Lo grave, la contradicción más llamativa, se refiere a algo con lo que lleva mucho tiempo machacando, que se ha convertido en verdadero ‘leit motiv’ de su prédica moral: la maledicencia. De ella ha hablado siempre sin miedo a la exageración, comparándola en Perú con el terrorismo, diciendo que “mata”, presentándola a grupos de ordenandos como la tentación más peligrosa.
Incluso en esa misma entrevista nos aclara que dio a Gustavo Zanchetta, nombrado por él mismo previamente obispo de Orán, un cómodo y prestigioso puesto en la estructura vaticana, a su lado, pese a haber tenido que renunciar a su sede por mala gestión, abuso de poder y exhibición obscena, “por respetar la presunción de inocencia”. Reconoce que le llegaron las fotos impúdicas en las que el obispo se exhibía a otros por las redes, pero que Zanchetta le convenció de que le habían ‘hackeado’ el teléfono y, así, “no había pruebas”. No sé cómo se puede ‘hackear’ un teléfono para que aparezca la foto de un obispo desnudo en pose provocadora, pero eso es otra cuestión.

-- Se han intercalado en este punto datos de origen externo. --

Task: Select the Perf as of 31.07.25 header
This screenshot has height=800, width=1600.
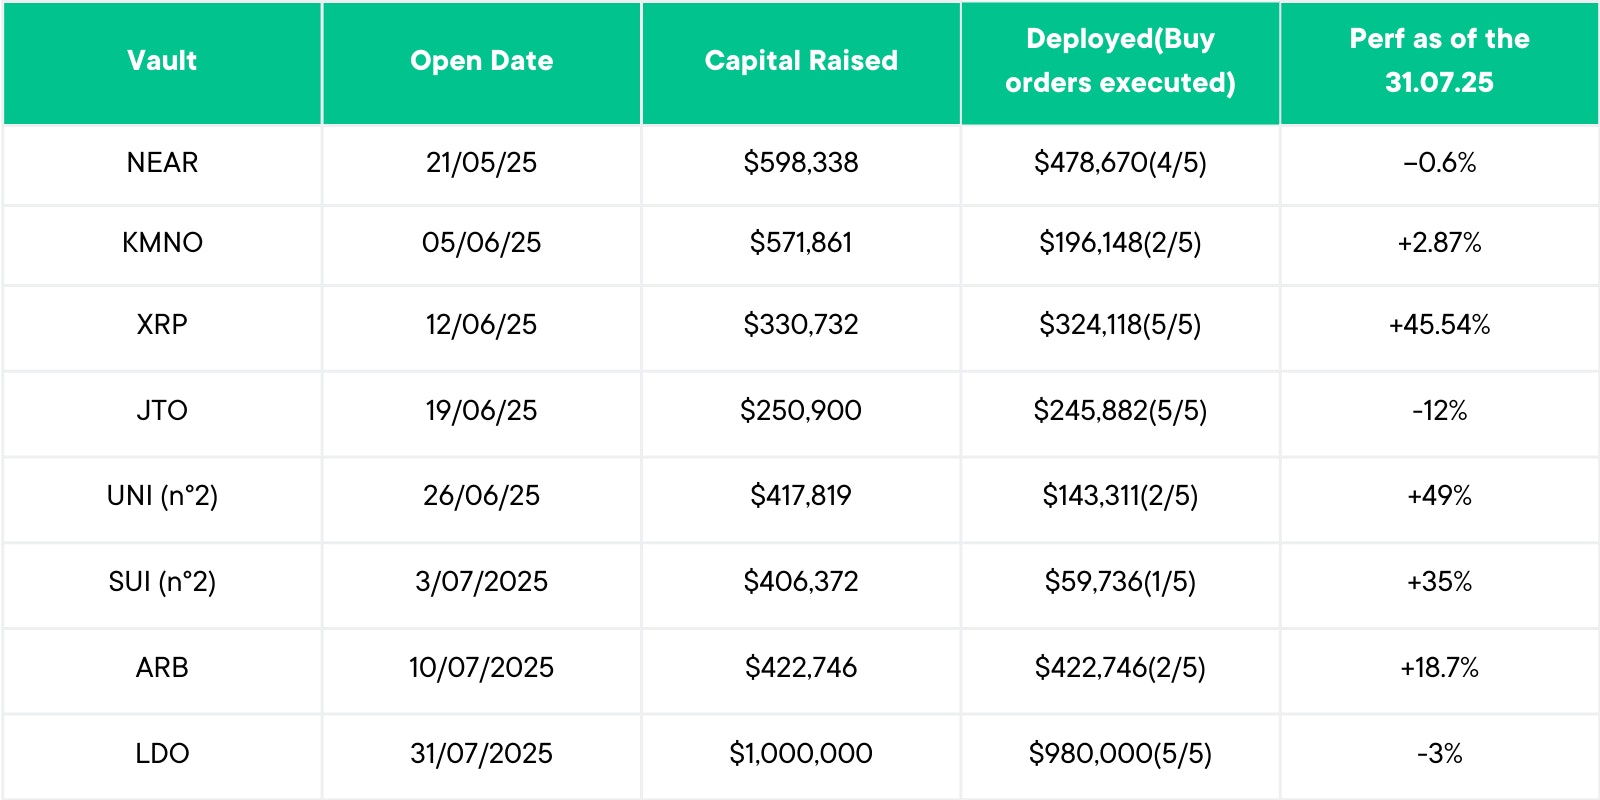Action: pyautogui.click(x=1439, y=61)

Bien, bueno, un gestor, un líder, no daña la presunción de inocencia por retirar a un pastor sospechoso, porque perder un cargo no es castigo alguno ni nadie tiene derecho a él, sino que existe para servir a los otros. Pero alegrémonos, al menos, de que Su Santidad se pase por ese lado y no por el contrario, que peque de ingenuidad antes que de recelo y suspicacia.

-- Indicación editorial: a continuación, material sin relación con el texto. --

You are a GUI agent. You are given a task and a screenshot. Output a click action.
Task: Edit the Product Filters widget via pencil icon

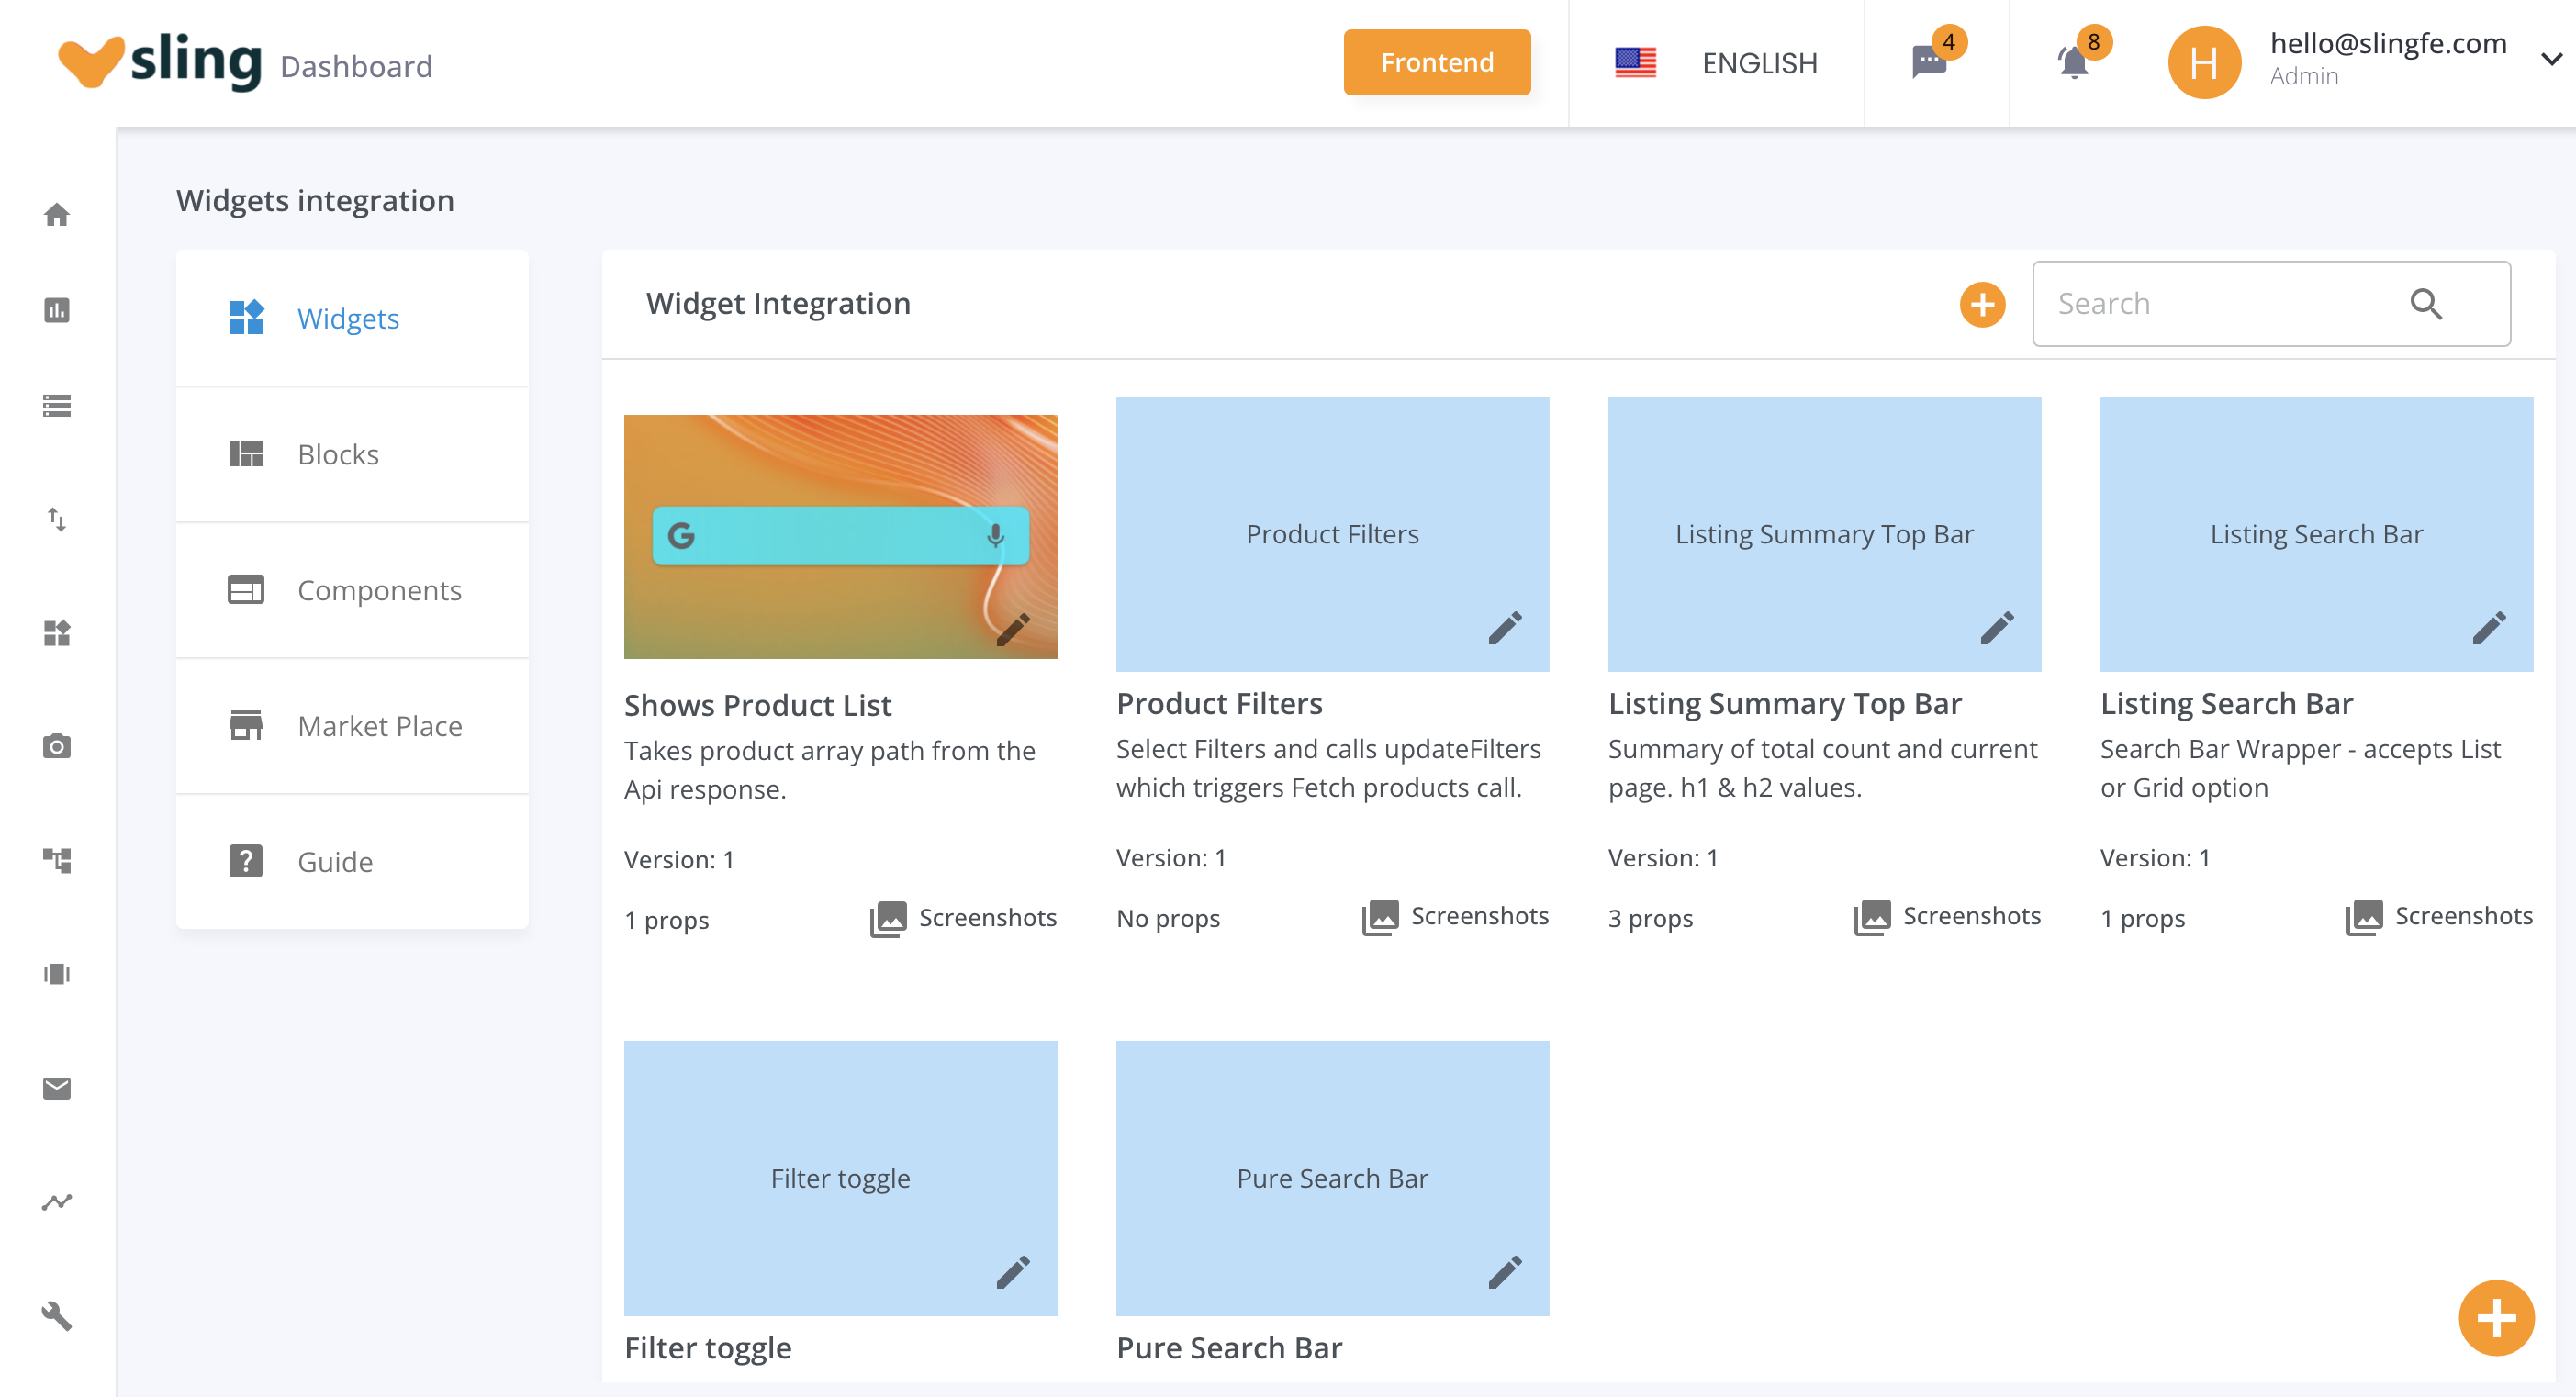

Pero eso casa mal, muy mal, con lo que dice a continuación cuando habla del arzobispo Viganò. Recuerda el Santo Padre que, preguntado por el célebre Testimonio en el avión de vuelta de Dublín, pidió a los periodistas que lo leyeran y llegaran a sus propias conclusiones. Y añade: “ Y eso es lo que hicieron porque el trabajo lo hicieron ustedes, sobre eso fue genial, y me cuidé muy mucho de decir cosas que no estaban ahí pero después las dijo, tres o cuatro meses después, un juez de Milán cuando lo condenó”.
¿Está diciendo de verdad Francisco que un juicio civil por el típico lío de una herencia familiar, que el arzobispo pudo y no quiso recurrir, tiene alguna relación con la veracidad de su carta pública? ¿Cómo, por qué, en qué sentido?
La periodista también parece haber sentido esa perplejidad que nos invade, porque replica: “¿Lo de su familia dice?”, a lo que Francisco responde: “Claro. Me callé, para qué voy a ensuciarlo. Que los periodistas encuentren la cosa. Y ustedes lo encontraron, encontraron todo ese mundo. Fue un silencio de confianza hacia ustedes, más aun, esa es una de las razones. Dije: “Acá tienen, estúdienlo, esto es todo”. Y el resultado fue bueno, fue mejor que si yo me pusiera a explicar, a defenderme … Ustedes juzgaron con las pruebas en la mano”.
¿Qué pruebas, Santidad? ¿Las que ahora han salido a la luz en la correspondencia de McCarrick, dando la razón al arzobispo?
Pasa luego a comparar su reacción con la de Jesucristo y concluye: “Y esa carta era un ensañamiento como después ustedes se dieron cuenta por los resultados, que era una cosa incluso… alguno de ustedes publicó que era pagada, no sé, esto no me consta, no, pero voy a las consecuencias de algunos”.
Como dijo en su momento el Santo Padre, saquen ustedes sus propias conclusiones.